Must be complementary, I think.
I mainly used their java libraries, but the python binding have been coming along.
You can take a look at and run the streaming wordcount example in Beam: https://github.com/apache/beam/blob/master/sdks/python/apach...
In addition to the available local execution, Google also offers running Beam pipelines as a managed service in Cloud Dataflow (https://cloud.google.com/dataflow/). Python streaming is in private alpha--contact us at email@example.com if you'd like to try it out.
Note: I work for Google on Apache Beam and Cloud Dataflow.
In general, our roadmap is determined by what we think is important but also is heavily influenced by the needs of folks we are working closely with.
There's an almost infinite number of things we could work on so we live to drive our direction based on the needs of folks we are working with. In the case of Python, the early users were all Python 2.7 and thus we focused there. We've recently started working with folks who are looking for Python 3 support (in particular, 3.6) so we are going to be adding it.
If anyone is interested in adding features, language support etc to Wallaroo, we'd love to help. You can find us on freenode in the #wallaroo channel or stop by our user mailing list (https://groups.io/g/wallaroo) and we can help you out.

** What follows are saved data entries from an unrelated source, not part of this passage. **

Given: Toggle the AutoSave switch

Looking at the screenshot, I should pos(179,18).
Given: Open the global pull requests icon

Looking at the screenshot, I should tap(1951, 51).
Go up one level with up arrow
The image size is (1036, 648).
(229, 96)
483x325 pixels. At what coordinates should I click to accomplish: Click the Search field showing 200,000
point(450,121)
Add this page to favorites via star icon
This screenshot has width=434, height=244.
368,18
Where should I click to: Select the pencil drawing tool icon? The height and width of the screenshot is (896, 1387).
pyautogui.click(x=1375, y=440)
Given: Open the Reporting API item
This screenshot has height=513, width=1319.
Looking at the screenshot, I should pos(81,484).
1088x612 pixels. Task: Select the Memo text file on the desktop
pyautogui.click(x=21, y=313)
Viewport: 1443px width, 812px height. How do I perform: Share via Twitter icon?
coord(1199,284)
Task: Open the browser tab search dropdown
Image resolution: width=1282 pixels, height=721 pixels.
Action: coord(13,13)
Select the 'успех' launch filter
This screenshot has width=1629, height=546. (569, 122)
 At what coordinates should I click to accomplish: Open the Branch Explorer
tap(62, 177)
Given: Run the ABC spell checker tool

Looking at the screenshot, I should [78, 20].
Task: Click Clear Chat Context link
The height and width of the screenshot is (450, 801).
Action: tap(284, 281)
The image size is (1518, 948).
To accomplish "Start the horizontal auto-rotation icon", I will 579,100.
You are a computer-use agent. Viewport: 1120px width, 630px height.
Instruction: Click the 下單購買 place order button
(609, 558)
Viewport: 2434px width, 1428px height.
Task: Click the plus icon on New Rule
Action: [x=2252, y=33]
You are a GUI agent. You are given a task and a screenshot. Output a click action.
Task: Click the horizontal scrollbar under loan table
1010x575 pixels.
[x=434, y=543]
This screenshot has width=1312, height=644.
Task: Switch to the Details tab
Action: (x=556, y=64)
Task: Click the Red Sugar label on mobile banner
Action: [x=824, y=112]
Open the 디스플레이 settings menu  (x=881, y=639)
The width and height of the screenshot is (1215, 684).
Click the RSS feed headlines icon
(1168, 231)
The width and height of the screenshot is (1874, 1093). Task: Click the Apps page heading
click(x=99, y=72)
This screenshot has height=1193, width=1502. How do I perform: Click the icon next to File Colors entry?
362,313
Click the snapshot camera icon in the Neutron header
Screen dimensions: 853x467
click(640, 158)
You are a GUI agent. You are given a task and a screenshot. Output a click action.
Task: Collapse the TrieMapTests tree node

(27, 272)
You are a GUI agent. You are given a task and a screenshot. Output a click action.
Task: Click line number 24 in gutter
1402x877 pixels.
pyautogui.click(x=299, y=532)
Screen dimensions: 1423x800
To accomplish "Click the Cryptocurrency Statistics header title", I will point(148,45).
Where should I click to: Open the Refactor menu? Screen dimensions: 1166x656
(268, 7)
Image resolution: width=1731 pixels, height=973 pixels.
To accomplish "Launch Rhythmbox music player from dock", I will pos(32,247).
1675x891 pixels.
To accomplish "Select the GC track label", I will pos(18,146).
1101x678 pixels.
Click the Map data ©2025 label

Can confirm that we moved all the things to Python 3 (and it was easier than expected). Especially all the data processing pipelines.
No Python 3 is a deal breaker in 2017.
It all depends on how they wrote their Python 2.7 code. You can write it oblivious to Python 3 and screw things up, or you can write it in a way that you know you'll eventually support Python 3. In the latter case, you might as well just support both right away though.
Comparisions can be really hard. What's right for one application or project isn't right for another. I'd be happy to chat over email with anyone interested in stream processing about the types of applications they are looking to build, the requirements they have etc.
I get nice use cases and information we can use at Wallaroo Labs to help drive our product. In return, I will give unbiased feedback on what you should be looking for to solve a given problem.
My personal email is in my HN profile.
In case it isn't obvious, I work at Wallaroo Labs, the makers of Wallaroo. I'm also one of the authors of Storm Applied, Manning's book on Apache Storm.
Not sure how Wallaroo compares though.
If the 4 terminals required were instead just:
`docker run -d --name wallaroo -v ~/wallaroo-tutorial/celsius:/srv/application-module -p 0.0.0.0:4000:4000 wallaroolabs/wallaroo-quickstart`
Or something similar I think a lot more people on this thread would be trying it out right now.
It looks really promising! If I get the spare time I'm definitely interested enough to give it a whirl.
It's one of the options we are looking at to make it easier to get up and running.
Any particular reason that docker appeals to you?
We're not sure at this point in time what the best means is.
If there was a docker based QuickStart, what would you expect to be able to do with it?
Run the first example app? Something more?